* To do:
Would you transcribe the line containing "[Print this page] (734, 348)" and every line after it, through the end of the records below, exactly and with nothing else?

(Dataset entries)
....

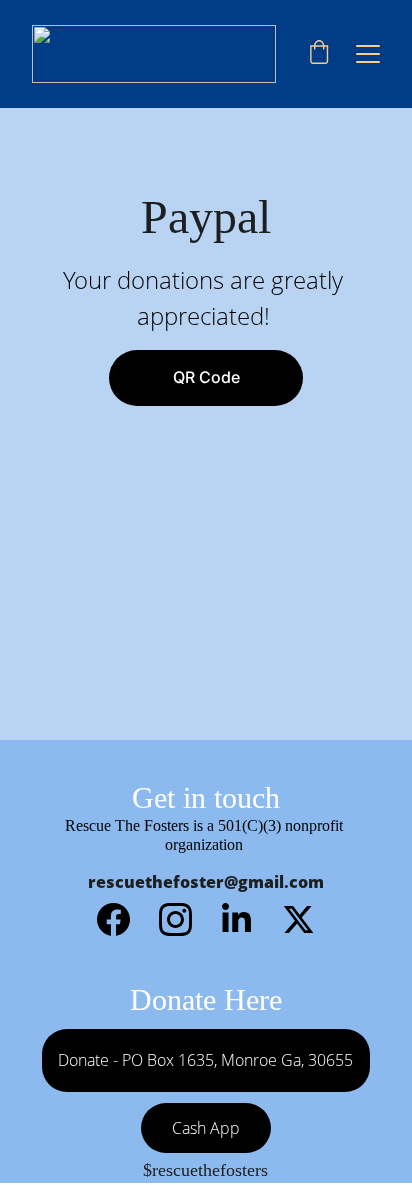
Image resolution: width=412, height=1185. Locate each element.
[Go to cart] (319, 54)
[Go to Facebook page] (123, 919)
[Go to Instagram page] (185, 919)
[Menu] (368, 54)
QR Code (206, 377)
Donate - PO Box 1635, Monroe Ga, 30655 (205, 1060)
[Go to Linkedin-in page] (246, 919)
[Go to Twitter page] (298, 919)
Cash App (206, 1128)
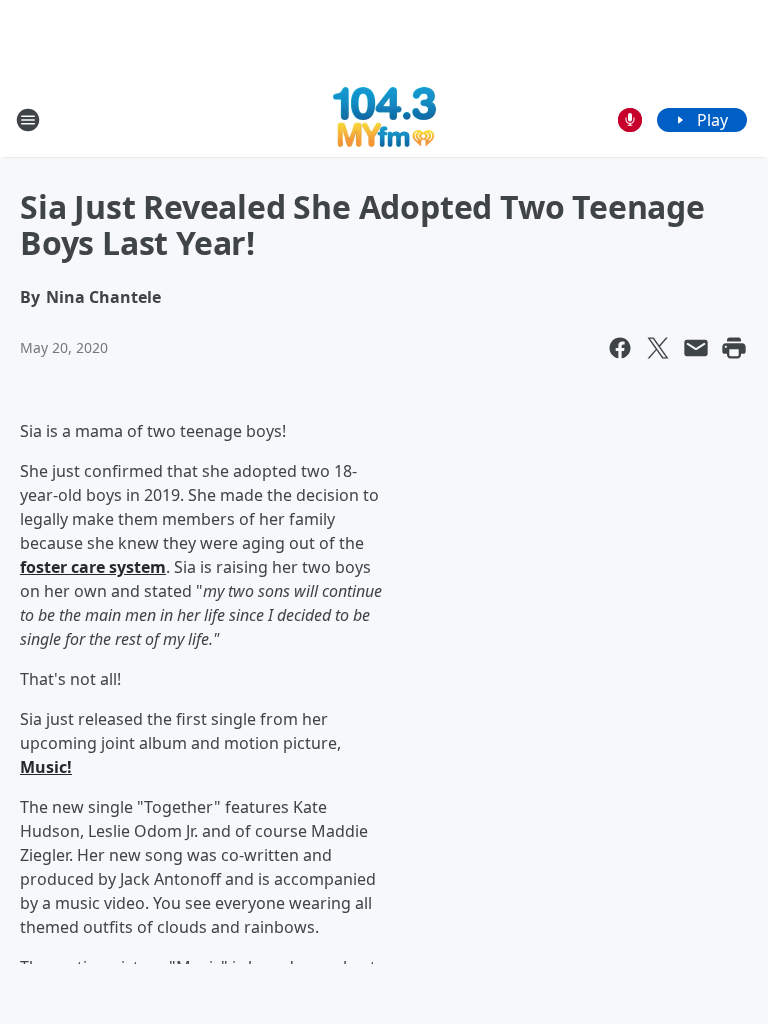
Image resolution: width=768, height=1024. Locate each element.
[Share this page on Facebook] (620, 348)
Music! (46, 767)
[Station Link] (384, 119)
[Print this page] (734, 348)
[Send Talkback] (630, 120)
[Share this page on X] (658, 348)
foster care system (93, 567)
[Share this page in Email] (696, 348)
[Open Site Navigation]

....

* Expected answer:
[Print this page] (734, 348)
[Send Talkback] (630, 120)
[Share this page on X] (658, 348)
foster care system (93, 567)
[Share this page in Email] (696, 348)
[Open Site Navigation]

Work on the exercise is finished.